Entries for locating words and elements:
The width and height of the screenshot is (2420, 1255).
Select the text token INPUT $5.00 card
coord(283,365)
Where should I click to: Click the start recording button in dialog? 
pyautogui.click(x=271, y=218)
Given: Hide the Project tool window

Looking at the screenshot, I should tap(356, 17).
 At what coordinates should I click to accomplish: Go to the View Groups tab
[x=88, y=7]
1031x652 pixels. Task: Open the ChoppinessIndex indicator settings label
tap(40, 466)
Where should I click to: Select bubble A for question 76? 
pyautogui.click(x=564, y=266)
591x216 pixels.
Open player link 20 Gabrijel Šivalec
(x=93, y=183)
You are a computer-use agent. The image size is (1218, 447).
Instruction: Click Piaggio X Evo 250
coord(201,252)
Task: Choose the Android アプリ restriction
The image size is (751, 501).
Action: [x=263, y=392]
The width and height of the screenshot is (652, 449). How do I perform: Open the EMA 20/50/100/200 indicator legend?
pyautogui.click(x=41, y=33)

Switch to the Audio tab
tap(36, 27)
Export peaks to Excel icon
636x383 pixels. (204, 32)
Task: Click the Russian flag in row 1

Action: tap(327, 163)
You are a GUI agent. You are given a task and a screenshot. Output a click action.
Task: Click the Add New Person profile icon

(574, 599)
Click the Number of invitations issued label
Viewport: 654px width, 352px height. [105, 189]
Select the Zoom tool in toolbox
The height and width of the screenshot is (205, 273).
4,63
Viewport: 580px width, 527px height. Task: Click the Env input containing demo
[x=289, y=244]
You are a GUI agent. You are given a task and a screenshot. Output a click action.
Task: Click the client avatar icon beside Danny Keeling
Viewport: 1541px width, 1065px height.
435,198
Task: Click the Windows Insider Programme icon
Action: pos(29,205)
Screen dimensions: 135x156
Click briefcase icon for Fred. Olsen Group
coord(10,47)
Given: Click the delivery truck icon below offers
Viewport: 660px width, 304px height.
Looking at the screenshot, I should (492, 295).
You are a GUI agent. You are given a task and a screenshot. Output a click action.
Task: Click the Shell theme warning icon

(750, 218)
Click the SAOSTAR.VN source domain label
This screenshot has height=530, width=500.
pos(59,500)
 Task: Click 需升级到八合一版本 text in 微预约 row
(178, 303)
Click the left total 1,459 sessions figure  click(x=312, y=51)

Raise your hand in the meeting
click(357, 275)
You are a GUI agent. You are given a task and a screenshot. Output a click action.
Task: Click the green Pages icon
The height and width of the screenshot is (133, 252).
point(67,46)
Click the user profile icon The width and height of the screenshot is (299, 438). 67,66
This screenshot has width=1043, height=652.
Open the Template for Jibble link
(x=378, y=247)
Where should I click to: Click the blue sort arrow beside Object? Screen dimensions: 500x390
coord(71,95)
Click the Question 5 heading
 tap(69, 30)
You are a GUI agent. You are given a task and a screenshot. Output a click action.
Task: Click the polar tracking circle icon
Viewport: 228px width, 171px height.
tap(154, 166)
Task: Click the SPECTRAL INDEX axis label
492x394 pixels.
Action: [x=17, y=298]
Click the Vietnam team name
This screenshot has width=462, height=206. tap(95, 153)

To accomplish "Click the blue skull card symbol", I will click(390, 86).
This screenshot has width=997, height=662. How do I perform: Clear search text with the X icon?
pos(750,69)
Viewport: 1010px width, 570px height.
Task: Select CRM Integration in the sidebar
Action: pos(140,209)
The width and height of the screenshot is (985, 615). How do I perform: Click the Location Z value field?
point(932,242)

Requirements:
State only how many lines in the records above contain the string "image", where case counts.

Complete response:
2